Global spatial normalization of human brain using convex hulls.

UNLABELLED: Global spatial normalization transforms a brain image so that its principal global spatial features (position, orientation and dimensions) match those of a standard or atlas brain, supporting consistent analysis and referencing of brain locations. The convex hull (CH), derived from the brain's surface, was selected as the basis for automating and standardizing global spatial normalization. The accuracy and precision of CH global spatial normalization of PET and MR brain images were evaluated in normal human subjects. METHODS: Software was developed to extract CHs of brain surfaces from tomographic brain images. Pelizzari's hat-to-head least-square-error surface-fitting method was modified to fit individual CHs (hats) to a template CH (head) and calculate a nine-parameter coordinate transformation to perform spatial normalization. A template CH was refined using MR images from 12 subjects to optimize global spatial feature conformance to the 1988 Talairach Atlas brain. The template was tested in 12 additional subjects. Three major performance characteristics were evaluated: (a) quality of spatial normalization with anatomical MR images, (b) optimal threshold for PET and (c) quality of spatial normalization for functional PET images. RESULTS: As a surface model of the human brain, the CH was shown to be highly consistent across subjects and imaging modalities. In MR images (n = 24), mean errors for anterior and posterior commissures generally were <1 mm, with SDs < 1.5 mm. Mean brain-dimension errors generally were <1.3 mm, and bounding limits were within 1-2 mm of the Talairach Atlas values. The optimal threshold for defining brain boundaries in both 18F-fluorodeoxyglucose (n = 8) and 15O-water (n = 12) PET images was 40% of the brain maximum value. The accuracy of global spatial normalization of PET images was shown to be similar to that of MR images. CONCLUSION: The global features of CH-spatially normalized brain images (position, orientation and size) were consistently transformed to match the Talairach Atlas in both MR and PET images. The CH method supports intermodality and intersubject global spatial normalization of tomographic brain images.
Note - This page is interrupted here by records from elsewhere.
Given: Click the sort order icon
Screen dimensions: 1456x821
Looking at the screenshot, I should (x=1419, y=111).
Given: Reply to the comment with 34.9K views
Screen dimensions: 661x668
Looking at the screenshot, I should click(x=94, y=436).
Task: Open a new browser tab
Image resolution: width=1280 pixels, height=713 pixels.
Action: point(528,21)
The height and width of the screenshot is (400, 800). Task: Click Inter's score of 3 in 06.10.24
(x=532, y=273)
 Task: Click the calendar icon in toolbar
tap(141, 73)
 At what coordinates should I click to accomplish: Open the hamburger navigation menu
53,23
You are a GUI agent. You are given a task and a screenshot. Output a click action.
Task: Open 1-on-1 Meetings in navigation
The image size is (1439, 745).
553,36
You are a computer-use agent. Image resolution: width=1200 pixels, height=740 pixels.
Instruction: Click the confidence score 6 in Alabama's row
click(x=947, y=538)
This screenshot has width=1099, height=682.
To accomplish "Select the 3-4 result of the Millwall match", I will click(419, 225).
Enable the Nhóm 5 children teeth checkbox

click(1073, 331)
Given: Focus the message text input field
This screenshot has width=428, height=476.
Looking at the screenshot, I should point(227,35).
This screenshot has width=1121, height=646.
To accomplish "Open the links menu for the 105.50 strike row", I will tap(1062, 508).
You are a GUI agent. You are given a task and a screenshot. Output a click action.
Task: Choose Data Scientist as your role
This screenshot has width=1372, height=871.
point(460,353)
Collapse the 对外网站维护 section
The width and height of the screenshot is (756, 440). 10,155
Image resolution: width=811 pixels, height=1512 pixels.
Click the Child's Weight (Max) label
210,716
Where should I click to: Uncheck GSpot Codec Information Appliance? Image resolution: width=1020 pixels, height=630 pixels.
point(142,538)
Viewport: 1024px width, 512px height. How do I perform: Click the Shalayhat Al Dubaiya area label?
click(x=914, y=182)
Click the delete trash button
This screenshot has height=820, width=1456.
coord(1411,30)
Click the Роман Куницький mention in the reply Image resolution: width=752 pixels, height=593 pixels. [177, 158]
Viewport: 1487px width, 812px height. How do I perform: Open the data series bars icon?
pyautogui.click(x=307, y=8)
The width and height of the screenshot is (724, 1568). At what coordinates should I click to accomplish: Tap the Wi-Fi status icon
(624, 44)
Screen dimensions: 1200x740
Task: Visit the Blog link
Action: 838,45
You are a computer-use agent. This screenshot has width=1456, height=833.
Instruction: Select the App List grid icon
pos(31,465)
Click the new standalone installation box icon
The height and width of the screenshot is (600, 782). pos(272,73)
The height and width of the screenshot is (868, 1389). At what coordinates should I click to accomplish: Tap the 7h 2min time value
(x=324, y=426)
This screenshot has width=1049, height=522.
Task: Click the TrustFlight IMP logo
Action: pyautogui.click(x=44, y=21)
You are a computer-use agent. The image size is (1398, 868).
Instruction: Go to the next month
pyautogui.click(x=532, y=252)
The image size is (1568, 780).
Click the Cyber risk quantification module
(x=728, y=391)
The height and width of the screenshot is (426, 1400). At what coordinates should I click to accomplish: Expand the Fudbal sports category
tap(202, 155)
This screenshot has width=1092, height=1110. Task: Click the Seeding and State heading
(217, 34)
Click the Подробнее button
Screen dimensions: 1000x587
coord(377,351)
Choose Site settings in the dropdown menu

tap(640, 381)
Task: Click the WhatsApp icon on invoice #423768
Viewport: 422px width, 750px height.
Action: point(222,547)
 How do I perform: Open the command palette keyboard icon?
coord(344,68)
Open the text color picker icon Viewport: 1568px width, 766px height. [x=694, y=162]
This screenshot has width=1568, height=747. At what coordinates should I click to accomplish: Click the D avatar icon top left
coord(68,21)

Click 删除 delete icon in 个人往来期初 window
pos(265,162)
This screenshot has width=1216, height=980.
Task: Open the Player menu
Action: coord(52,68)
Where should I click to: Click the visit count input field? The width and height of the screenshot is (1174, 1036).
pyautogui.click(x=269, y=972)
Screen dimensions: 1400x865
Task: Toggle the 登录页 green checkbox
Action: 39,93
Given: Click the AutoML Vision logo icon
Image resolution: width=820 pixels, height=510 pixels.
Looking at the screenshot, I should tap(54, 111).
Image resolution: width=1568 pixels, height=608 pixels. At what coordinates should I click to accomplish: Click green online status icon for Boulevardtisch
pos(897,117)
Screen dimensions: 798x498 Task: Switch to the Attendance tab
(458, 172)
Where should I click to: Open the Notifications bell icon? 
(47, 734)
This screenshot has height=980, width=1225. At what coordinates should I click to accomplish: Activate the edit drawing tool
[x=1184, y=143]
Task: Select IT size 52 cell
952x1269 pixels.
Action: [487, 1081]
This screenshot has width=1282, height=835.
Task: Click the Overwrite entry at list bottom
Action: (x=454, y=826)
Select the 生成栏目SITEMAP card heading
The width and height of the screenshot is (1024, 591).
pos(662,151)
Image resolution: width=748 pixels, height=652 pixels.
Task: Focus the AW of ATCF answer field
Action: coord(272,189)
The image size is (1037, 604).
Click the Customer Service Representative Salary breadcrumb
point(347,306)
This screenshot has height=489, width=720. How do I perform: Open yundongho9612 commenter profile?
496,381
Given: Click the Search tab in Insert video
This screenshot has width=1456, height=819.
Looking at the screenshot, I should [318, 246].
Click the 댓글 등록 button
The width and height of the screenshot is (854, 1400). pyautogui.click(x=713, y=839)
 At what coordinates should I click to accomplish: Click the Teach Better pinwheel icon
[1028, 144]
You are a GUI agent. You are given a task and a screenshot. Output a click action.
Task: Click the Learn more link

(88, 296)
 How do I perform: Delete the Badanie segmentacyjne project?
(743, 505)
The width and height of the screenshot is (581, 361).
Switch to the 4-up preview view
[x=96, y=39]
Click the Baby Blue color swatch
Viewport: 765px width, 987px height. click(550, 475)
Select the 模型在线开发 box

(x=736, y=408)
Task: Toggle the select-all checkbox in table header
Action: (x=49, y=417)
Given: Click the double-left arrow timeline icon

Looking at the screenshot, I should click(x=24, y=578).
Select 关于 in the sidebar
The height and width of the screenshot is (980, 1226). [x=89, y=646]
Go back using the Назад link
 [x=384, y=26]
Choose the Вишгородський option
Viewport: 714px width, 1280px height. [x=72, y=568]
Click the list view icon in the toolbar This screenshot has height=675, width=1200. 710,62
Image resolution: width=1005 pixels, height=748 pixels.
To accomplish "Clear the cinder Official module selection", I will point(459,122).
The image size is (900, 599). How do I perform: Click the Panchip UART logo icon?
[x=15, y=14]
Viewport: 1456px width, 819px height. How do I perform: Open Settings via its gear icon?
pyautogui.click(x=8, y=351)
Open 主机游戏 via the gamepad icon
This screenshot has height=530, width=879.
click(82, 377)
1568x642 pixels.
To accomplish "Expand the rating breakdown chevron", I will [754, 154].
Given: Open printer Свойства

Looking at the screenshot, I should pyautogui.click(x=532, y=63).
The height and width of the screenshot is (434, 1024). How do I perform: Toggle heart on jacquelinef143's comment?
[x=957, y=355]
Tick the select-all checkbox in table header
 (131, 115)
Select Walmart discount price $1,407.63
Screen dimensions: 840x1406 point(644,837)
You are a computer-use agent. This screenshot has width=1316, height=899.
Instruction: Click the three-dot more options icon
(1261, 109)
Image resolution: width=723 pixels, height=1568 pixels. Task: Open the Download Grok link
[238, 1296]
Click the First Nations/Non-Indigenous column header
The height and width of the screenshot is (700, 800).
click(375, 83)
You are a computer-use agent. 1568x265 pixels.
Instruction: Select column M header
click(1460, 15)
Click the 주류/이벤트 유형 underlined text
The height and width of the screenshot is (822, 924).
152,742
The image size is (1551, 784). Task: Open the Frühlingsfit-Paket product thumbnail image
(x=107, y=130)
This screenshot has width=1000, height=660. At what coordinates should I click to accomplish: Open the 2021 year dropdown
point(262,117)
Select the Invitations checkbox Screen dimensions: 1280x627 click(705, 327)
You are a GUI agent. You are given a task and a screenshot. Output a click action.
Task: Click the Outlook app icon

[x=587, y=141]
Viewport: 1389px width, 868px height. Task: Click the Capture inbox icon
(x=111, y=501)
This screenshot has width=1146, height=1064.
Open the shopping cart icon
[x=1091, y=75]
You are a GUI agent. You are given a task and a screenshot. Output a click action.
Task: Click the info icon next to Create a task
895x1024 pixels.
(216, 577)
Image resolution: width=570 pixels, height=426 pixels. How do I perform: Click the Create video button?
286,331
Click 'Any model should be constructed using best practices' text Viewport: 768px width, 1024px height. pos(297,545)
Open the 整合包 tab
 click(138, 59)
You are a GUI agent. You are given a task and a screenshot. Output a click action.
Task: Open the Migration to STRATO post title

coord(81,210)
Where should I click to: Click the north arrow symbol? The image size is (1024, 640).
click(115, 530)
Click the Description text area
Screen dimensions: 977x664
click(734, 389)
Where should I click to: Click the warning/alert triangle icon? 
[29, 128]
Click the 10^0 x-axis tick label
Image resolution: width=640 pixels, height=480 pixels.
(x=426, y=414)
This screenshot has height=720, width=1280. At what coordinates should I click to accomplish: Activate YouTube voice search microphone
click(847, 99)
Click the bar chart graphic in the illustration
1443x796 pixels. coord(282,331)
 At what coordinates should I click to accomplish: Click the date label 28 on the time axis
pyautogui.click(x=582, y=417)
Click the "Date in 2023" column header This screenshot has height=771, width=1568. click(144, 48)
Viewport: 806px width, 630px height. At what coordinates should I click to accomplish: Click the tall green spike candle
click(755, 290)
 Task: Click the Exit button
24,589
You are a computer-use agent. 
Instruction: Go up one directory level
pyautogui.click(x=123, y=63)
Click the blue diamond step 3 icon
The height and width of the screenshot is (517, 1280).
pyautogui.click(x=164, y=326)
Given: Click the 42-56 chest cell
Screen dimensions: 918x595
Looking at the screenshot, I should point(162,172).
k-tree method for high-speed spatial normalization.

The general approach to spatial normalization using a deformation field is presented. Current high degree-of-freedom deformation methods are extremely time-consuming (10-40 hr), and a k-tree method is proposed to greatly reduce this time. A general k-tree method for analysis of source and target images and synthesis of deformation fields is described. The k-tree method simplifies scale control and feature extraction and matching, making it highly efficient. A two-dimensional (2-D), or quadtree, application program was developed for preliminary testing. The k-tree method was evaluated with 2-D images to test rotating ability, nonhomologous region matching, inner and outer brain-structure independence, and feasibility with human brain images. The results of these tests indicate that a three-dimensional (3-D), or octree, method is feasible. Preliminary work with an octree application program indicates that a processing time of under 10 min for 256(3) image arrays is attainable on a Sun Ultra30 workstation.